=== Job item A ===
Print the lines of the listing word for word, from the line containing "This screenshot has height=493, width=1080." down through the line containing "The width and height of the screenshot is (1916, 901).", both ends included.

=== Passage to read ===
● ● ●
TPPB01 The PHELIX Control System Based on CS-Framework 3.0 163
 
  • D. B. Beck, S. Goette, H. Brand
    GSI, Darmstadt
  • M. Kugler
    HDA, Darmstadt
 
  The Petawatt High Energy Laser for Ion eXperiments, http://www.gsi.de/forschung/phelix/indexe.html, will offer the unique combination of a high-current, high-energy (GeV/u) heavy-ion beam with a powerful laser beam thus providing the opportunity to investigate a variety of fundamental science issues in the field of atomic physics, nuclear physics, and plasma physics. The PHELIX Control System (PCS) is based on the CS framework, http://wiki.gsi.de/cgi-bin/view/CSframework/WebHome. About 35 additional classes were developed for the PCS and ~250 objects are running distributed on 13 PCs publishing ~10000 process variables. The PCS has been upgraded to version 3.0 recently. In CS 3.0 the entire communication layer has been changed to DIM (Distributed Information Management), which is a light weight protocol for inter-process communication based on TCP/IP, http://www.cern.ch/dim. The PCS was redesigned to make use and profit from the concept of named services. Clients may receive information from a service (observer pattern) or may send a command to a server (command pattern). By these means the implementation of the PCS behaviour with hierarchical state machines was eased.
● ● ●
=== Job item B ===
Name every person credited as an author of the PHELIX control system text.
● ● ●
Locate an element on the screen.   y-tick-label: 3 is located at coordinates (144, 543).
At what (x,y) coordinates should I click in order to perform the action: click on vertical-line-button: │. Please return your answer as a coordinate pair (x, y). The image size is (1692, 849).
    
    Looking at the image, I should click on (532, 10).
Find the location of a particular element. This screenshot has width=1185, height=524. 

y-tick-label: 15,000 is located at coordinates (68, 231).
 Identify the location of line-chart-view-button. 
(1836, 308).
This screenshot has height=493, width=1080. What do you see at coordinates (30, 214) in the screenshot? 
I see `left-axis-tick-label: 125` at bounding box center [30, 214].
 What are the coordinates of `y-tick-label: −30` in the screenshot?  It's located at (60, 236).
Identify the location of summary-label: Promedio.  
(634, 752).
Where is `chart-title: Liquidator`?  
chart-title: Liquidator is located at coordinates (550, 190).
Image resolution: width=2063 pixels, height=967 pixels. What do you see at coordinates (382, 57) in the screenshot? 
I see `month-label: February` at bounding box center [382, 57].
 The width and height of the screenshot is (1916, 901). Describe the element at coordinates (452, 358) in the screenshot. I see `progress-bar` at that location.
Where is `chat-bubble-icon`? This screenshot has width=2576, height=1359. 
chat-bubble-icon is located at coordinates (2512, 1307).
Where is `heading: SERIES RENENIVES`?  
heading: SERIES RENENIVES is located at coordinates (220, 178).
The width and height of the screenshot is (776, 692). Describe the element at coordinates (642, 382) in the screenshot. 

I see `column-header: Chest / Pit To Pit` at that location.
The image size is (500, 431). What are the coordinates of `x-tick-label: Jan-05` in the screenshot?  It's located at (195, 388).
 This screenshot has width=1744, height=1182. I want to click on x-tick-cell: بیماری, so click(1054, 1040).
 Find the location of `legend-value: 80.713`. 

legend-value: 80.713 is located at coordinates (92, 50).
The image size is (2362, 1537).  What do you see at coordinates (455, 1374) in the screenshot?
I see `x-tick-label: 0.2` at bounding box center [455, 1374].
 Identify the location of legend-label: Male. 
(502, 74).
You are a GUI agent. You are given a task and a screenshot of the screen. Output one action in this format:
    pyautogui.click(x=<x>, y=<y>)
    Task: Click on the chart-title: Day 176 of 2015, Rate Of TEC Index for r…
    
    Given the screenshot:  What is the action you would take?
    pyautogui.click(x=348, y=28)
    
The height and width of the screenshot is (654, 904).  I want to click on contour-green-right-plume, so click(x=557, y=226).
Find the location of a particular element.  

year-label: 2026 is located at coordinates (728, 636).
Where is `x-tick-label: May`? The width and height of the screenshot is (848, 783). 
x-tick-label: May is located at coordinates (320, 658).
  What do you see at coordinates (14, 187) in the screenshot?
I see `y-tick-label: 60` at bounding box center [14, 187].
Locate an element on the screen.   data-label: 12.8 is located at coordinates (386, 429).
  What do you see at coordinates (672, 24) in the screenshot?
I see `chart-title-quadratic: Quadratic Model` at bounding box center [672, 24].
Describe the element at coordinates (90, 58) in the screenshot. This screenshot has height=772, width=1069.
● ● ●
=== Your solution A ===
This screenshot has height=493, width=1080. What do you see at coordinates (30, 214) in the screenshot? 
I see `left-axis-tick-label: 125` at bounding box center [30, 214].
 What are the coordinates of `y-tick-label: −30` in the screenshot?  It's located at (60, 236).
Identify the location of summary-label: Promedio.  
(634, 752).
Where is `chart-title: Liquidator`?  
chart-title: Liquidator is located at coordinates (550, 190).
Image resolution: width=2063 pixels, height=967 pixels. What do you see at coordinates (382, 57) in the screenshot? 
I see `month-label: February` at bounding box center [382, 57].
 The width and height of the screenshot is (1916, 901). Describe the element at coordinates (452, 358) in the screenshot. I see `progress-bar` at that location.

=== Your solution B ===
D. B. Beck, S. Goette, H. Brand, M. Kugler